The perhaps most worrisome aspect of the study is the result that shows that these improvements in productivity have resulted in a decrease in the participation of work in the income. Historically, the work took about two thirds of the total income generated in the economy, leaving the remaining third part for capital, but since the years 80 this participation has been declining in most of the developed countries and Development. Author and salomons calculate that six percentage points of this fall are due to automation. In other words, the work has an increasingly small part of the production, a smaller part of the cake. Meanwhile, the owners of capital, the rich, are getting richer and becoming more powerful.

Author and Salomons do not examine the inequality between workers, although the author himself has worked very hard in recent years in analyzing the direct effects of technology on the distribution of salaries. These analyses also show that technological changes in recent decades have been instrumental in explaining the increasing wage inequality in developed countries. On what is happening with the technological change and the distribution of salaries in Latin America we know less. A recent and innovative initiative of the IDB is just trying to understand these aspects, and more generally to analyze the different angles of the future of employment.

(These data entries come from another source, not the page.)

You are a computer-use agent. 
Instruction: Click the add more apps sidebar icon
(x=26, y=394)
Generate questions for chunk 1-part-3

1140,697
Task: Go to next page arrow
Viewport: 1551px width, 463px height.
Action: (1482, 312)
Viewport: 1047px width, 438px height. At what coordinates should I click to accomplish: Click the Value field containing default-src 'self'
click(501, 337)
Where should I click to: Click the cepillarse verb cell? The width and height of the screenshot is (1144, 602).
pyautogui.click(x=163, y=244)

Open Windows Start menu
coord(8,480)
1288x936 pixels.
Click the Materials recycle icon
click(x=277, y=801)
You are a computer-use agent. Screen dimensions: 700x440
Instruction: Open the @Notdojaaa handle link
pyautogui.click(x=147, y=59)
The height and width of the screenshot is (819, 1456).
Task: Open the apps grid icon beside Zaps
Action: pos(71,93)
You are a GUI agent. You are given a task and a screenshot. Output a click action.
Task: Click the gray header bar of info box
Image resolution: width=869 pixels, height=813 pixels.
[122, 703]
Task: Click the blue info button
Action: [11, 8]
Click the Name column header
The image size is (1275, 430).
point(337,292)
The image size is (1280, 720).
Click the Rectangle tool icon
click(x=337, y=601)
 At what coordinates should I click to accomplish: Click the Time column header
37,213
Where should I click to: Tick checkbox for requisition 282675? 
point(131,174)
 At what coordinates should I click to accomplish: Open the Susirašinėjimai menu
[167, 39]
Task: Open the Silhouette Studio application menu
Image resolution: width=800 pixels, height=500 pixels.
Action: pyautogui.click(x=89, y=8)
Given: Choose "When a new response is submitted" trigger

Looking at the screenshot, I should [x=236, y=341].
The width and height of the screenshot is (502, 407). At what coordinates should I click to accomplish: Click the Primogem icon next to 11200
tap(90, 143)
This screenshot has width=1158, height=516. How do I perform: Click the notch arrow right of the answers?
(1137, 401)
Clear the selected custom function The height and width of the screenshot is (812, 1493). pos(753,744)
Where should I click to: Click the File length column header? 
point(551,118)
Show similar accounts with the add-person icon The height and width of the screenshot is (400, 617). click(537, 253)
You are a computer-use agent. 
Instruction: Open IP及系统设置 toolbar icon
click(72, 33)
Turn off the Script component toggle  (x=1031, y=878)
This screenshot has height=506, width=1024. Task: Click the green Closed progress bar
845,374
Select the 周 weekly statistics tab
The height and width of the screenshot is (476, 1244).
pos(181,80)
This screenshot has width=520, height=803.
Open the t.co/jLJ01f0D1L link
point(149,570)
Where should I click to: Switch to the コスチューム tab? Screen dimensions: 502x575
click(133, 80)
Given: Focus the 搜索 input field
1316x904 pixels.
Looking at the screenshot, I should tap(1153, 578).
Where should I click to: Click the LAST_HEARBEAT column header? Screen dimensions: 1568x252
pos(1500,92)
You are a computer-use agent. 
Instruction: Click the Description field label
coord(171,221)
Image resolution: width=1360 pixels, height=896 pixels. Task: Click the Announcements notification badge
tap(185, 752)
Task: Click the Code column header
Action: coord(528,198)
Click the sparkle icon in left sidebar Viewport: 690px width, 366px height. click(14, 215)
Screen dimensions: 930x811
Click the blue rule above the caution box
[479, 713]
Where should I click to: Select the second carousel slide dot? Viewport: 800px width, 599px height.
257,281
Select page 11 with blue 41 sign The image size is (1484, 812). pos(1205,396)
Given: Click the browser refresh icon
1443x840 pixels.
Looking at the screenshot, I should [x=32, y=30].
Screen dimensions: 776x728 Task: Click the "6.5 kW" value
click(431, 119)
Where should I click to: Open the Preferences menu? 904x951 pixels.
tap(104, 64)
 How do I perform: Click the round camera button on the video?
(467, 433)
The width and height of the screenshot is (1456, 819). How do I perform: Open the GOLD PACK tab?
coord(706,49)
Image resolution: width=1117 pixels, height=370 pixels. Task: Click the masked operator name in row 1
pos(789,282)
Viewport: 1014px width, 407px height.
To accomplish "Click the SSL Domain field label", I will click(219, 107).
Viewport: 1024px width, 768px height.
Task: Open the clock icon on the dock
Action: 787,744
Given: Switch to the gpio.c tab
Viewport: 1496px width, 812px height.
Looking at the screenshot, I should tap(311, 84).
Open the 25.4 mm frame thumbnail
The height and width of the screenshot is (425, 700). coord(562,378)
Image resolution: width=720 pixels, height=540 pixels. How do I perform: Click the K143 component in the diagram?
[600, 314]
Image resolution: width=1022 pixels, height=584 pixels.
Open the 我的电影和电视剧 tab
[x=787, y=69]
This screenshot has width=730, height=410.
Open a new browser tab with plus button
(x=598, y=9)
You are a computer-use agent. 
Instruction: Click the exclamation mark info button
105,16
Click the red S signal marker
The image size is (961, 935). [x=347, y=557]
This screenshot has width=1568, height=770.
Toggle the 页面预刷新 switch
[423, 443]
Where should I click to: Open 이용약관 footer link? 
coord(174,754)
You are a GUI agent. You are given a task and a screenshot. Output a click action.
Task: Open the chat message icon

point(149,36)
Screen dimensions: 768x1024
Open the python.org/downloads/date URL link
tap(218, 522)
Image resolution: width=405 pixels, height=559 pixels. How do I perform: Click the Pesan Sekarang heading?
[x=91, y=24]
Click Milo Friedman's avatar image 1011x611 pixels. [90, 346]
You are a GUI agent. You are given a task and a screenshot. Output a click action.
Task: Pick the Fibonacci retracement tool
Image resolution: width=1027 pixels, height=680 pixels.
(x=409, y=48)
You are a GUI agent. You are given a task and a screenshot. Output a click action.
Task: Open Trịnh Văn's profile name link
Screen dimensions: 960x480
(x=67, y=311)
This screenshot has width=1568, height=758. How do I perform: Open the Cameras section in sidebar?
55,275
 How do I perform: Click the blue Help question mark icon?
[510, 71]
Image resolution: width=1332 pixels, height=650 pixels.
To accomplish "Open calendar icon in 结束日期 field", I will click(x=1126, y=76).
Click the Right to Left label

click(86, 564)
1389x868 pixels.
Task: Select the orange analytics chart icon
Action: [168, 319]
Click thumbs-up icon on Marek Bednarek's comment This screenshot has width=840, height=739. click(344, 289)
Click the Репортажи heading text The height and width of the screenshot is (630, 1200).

Robots and economic Equity

In the meantime, what can be done? Some have suggested a technology tax to slow advances in the use of robotics. This seems to me to be harmful to productivity and only delays the inevitable. But it does not mean that measures should not be taken on the distribution side to increase equity. For example, inheritance taxes could slow the accumulation of wealth among the families that own capital, so that we are not permanently empowering an oligarchy. Income from these taxes could serve to increase the social protection network and help with better job training and other compensations to those who are harmed by technological change. Moreover, just when society has come to accept education as an inherent right, we could also think of securing a certain level of minimum wealth to match the playing conditions. Whether we like it or not, artificial intelligence and robots are the future. The challenge for society is how to learn to take advantage of productivity gains for our benefit and ensure a satisfactory and fair life for all.